------ DATA SECTION

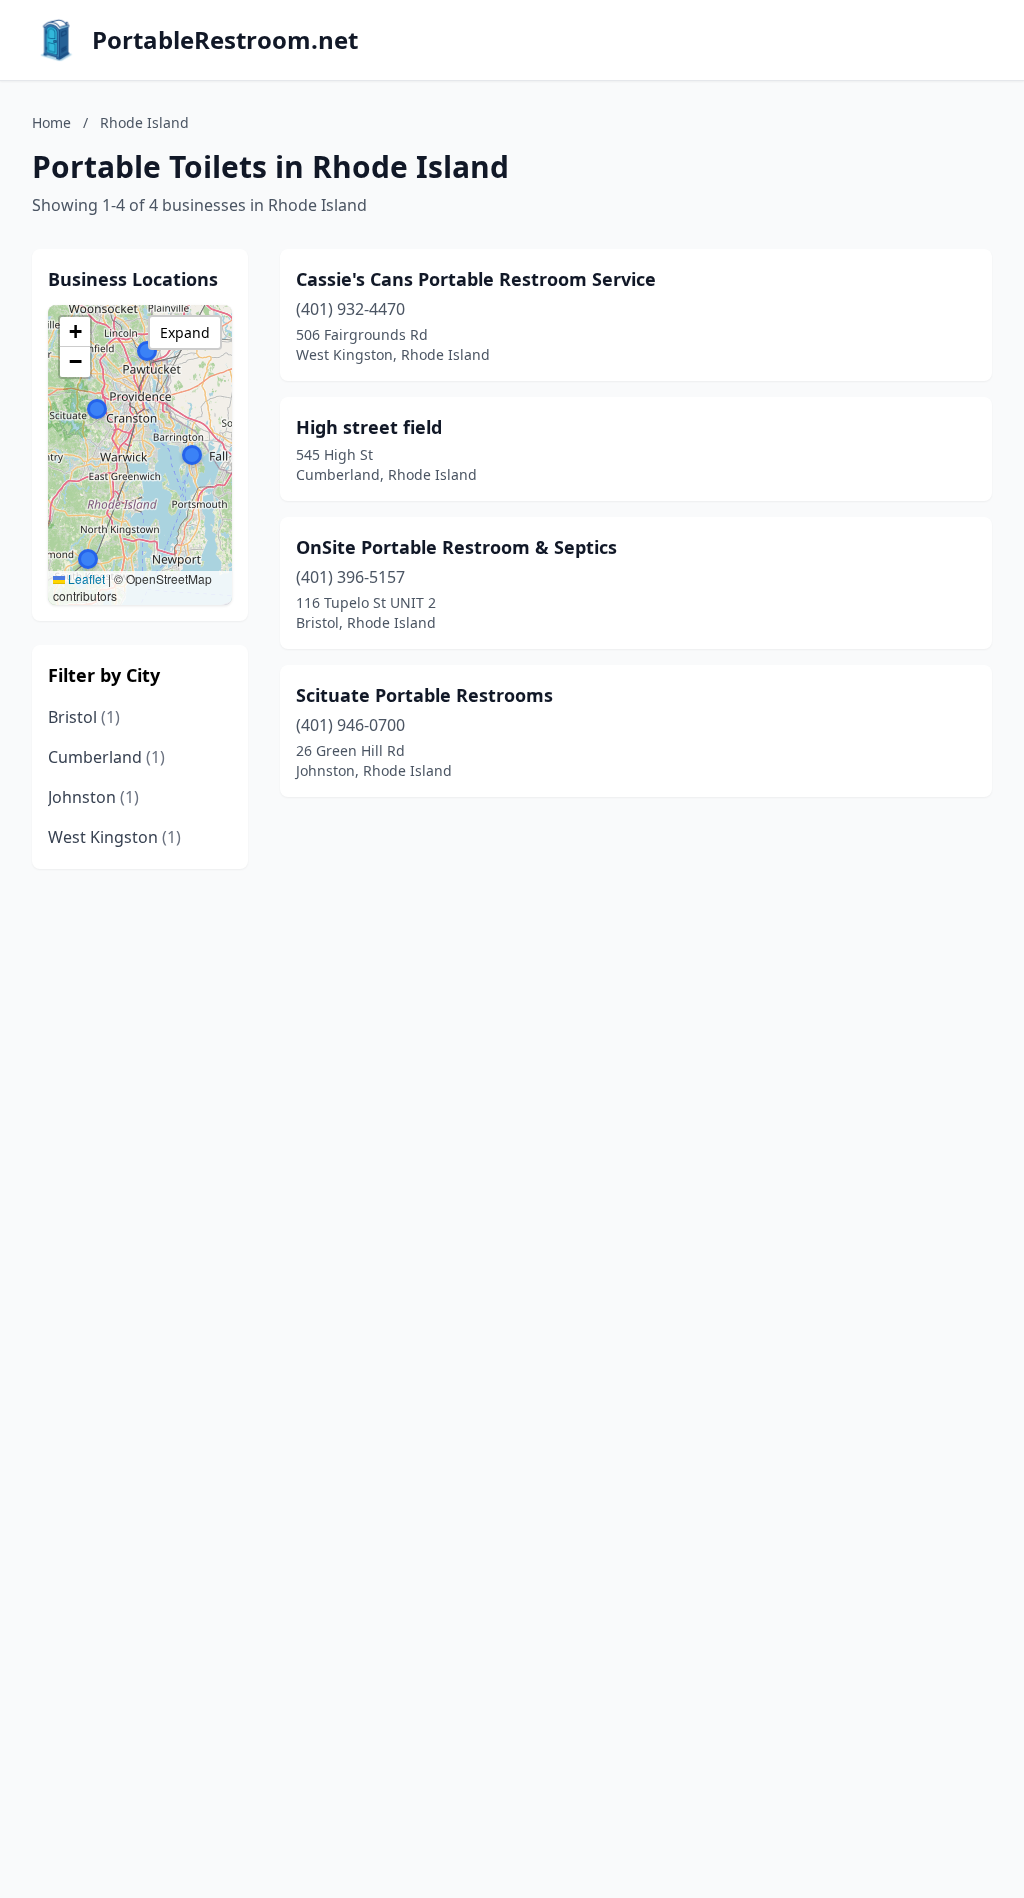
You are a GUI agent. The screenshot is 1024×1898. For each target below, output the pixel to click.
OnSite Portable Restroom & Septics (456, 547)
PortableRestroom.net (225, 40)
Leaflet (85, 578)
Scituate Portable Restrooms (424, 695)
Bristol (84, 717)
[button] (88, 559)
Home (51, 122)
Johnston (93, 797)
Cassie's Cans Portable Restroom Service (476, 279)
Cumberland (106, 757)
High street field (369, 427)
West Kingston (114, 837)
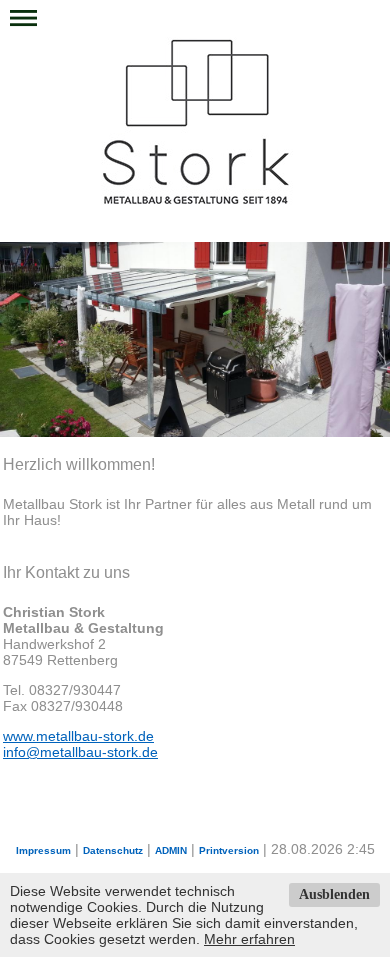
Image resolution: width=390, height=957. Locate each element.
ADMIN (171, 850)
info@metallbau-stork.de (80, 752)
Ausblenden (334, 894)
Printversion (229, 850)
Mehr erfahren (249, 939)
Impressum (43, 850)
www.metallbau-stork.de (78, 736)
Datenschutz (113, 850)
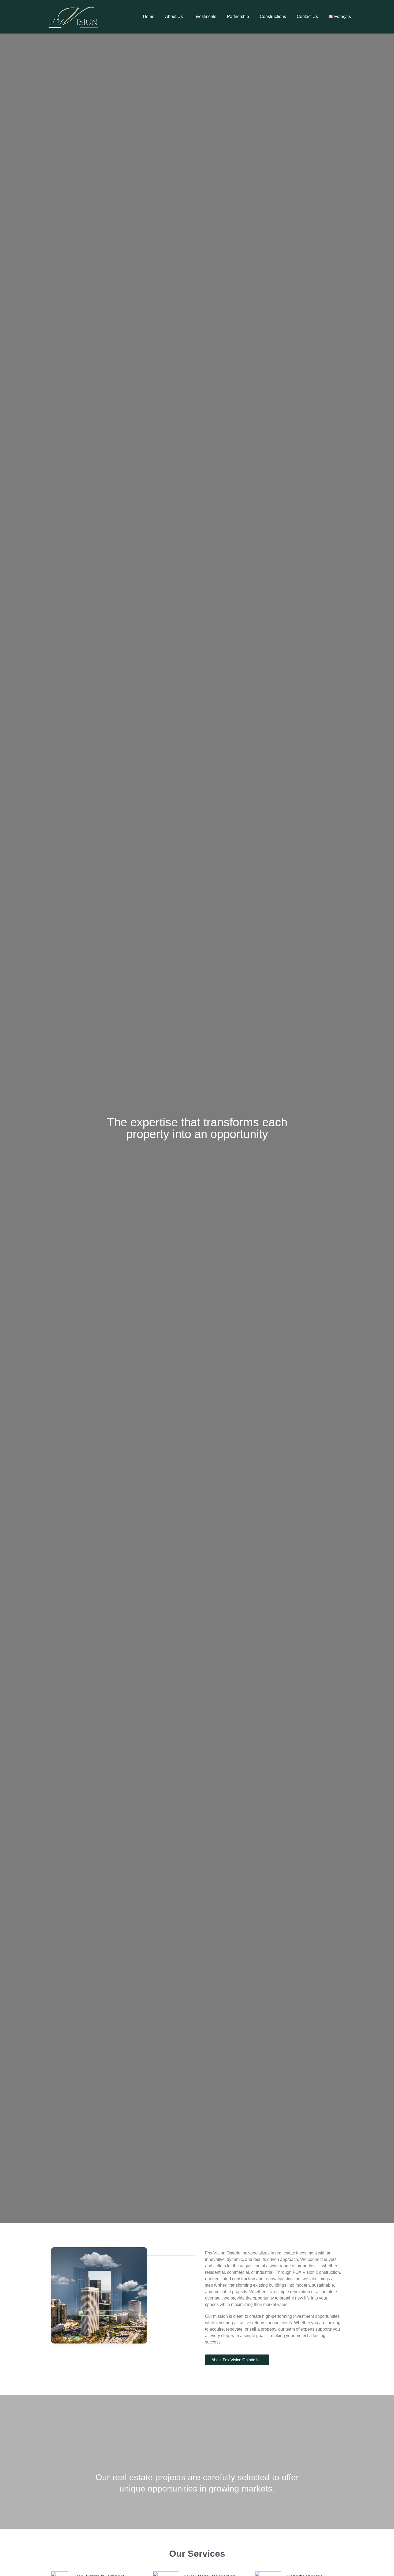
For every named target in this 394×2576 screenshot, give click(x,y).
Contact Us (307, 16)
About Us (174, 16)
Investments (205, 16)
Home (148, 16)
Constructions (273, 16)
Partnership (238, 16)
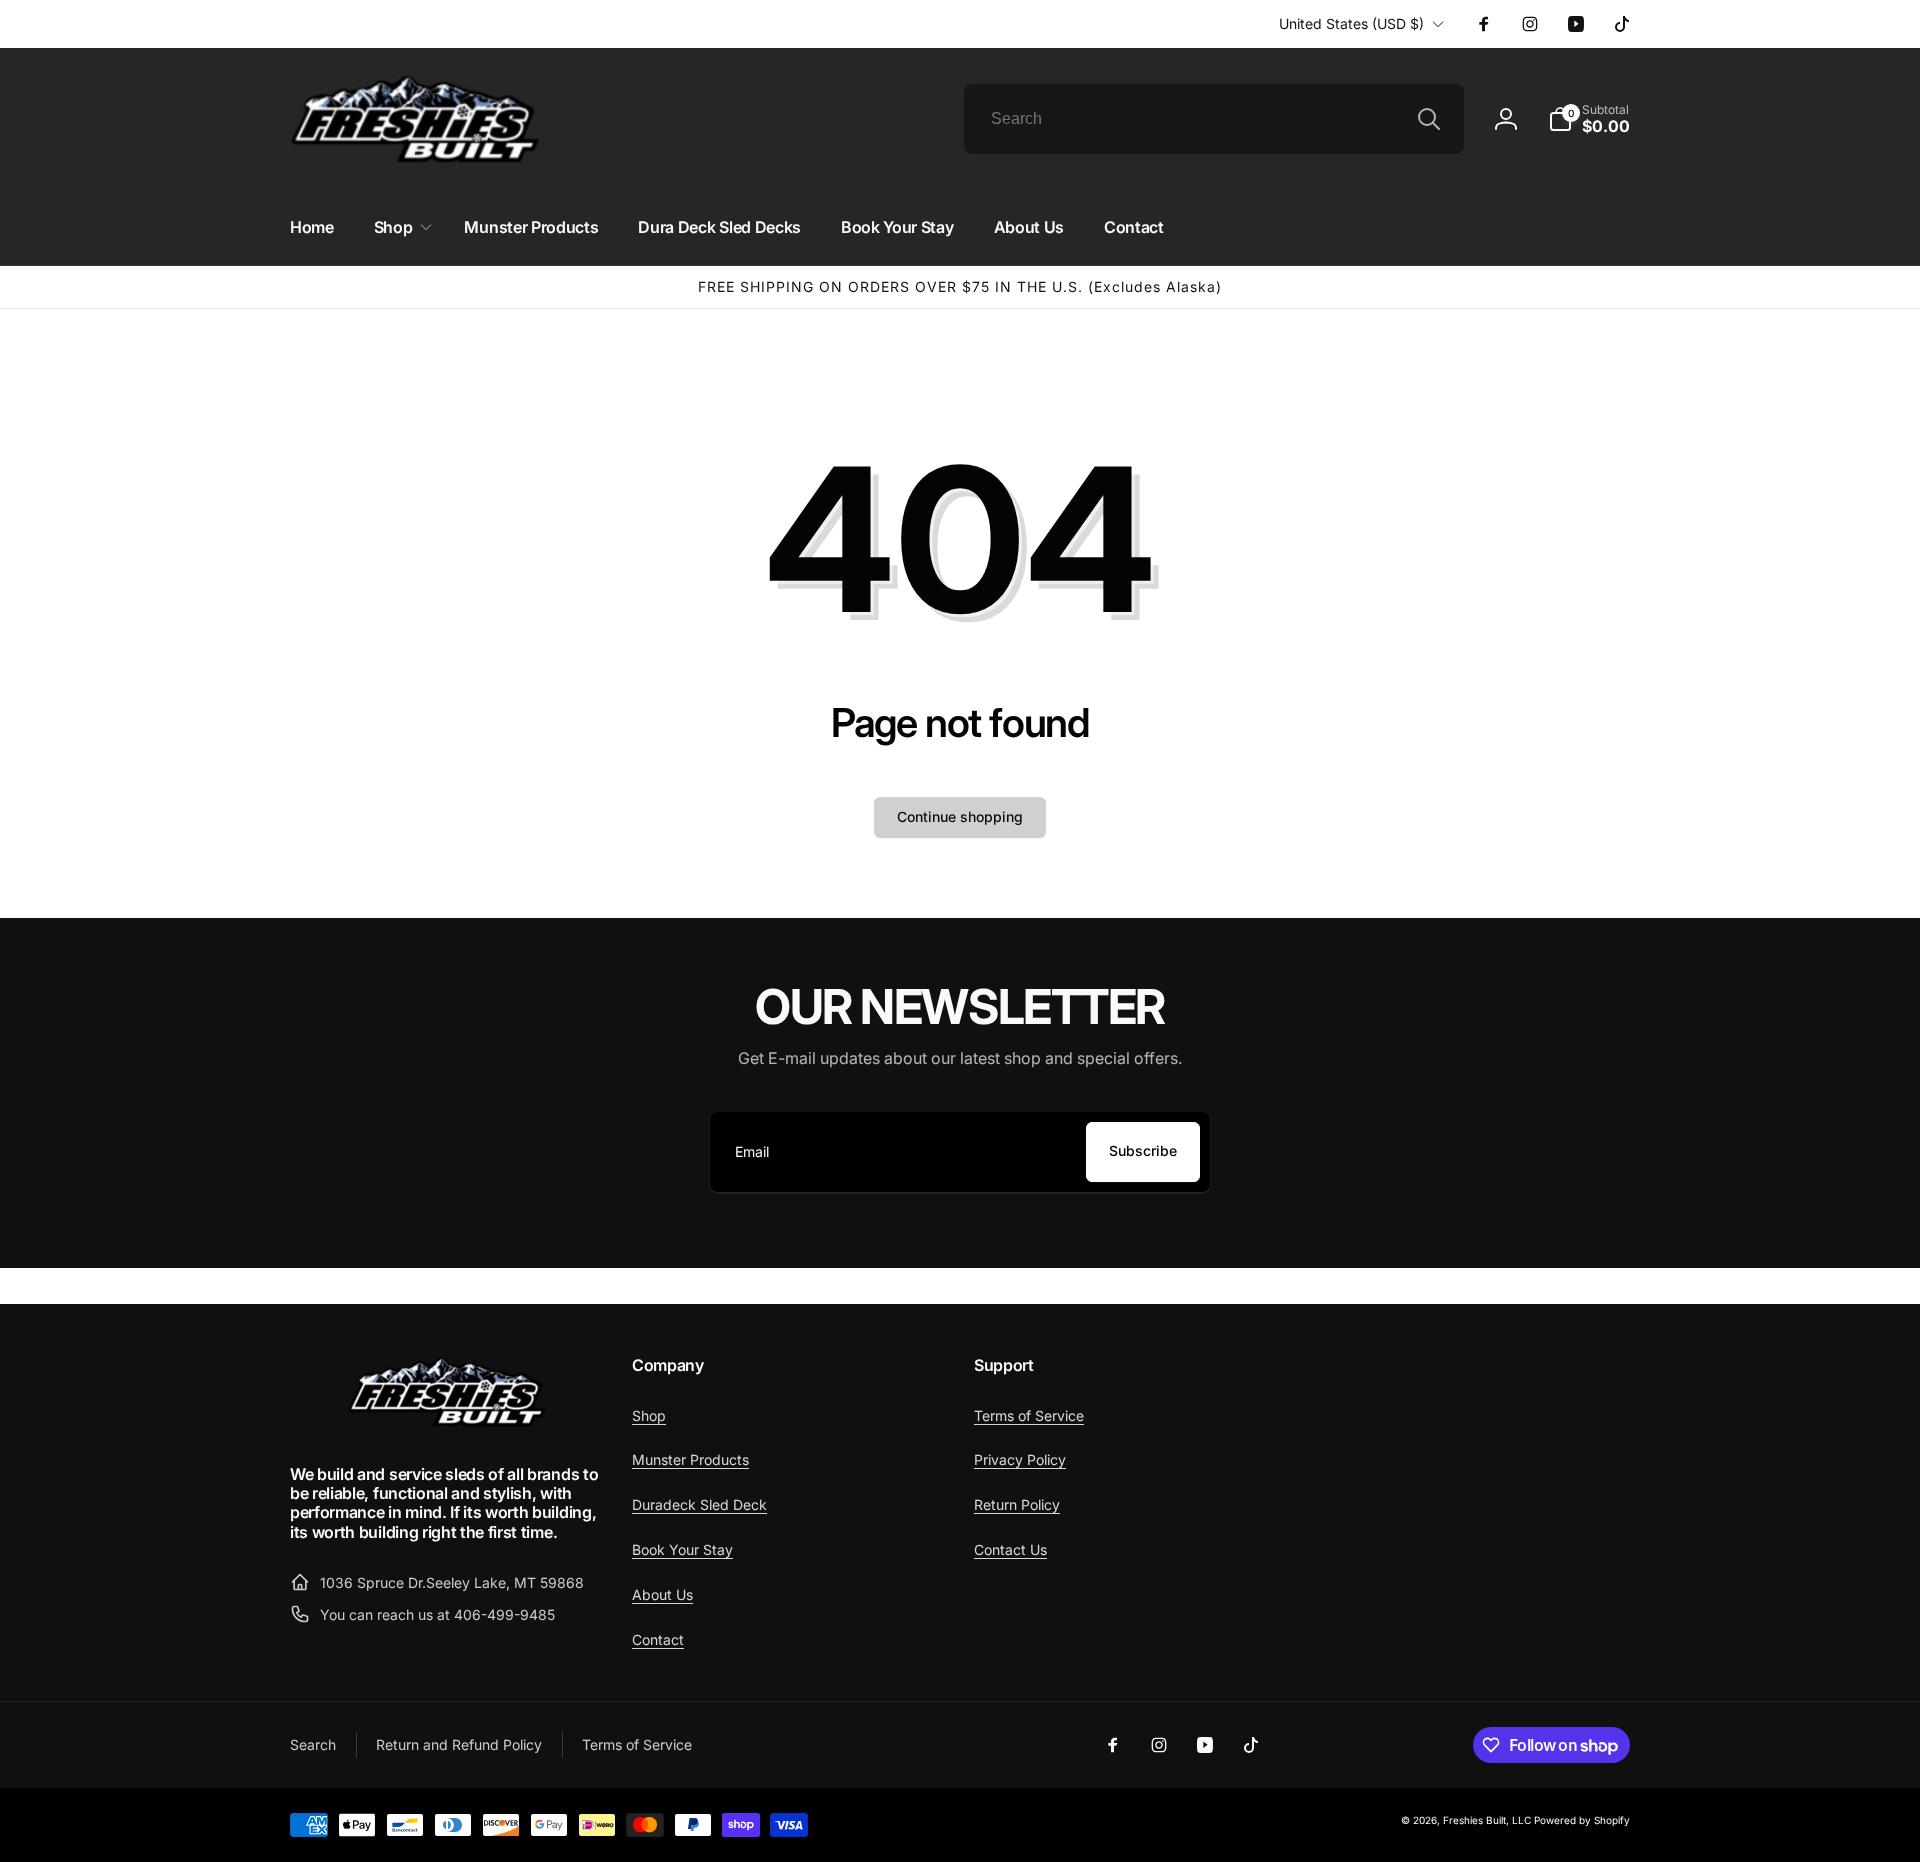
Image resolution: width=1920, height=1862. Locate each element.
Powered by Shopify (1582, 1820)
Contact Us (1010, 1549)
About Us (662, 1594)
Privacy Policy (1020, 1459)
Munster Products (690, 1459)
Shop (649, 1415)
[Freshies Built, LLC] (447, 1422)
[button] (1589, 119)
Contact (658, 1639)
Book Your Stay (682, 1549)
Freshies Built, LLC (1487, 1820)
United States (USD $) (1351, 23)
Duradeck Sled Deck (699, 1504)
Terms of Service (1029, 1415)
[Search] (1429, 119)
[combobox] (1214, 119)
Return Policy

------------

EXERCISE AIM ▸
Exactly the lines from the one containing "[button] (1589, 119)" to the final line of the data, both included, should be printed, and nothing more.

EXERCISE RESPONSE ▸
[button] (1589, 119)
Contact (658, 1639)
Book Your Stay (682, 1549)
Freshies Built, LLC (1487, 1820)
United States (USD $) (1351, 23)
Duradeck Sled Deck (699, 1504)
Terms of Service (1029, 1415)
[Search] (1429, 119)
[combobox] (1214, 119)
Return Policy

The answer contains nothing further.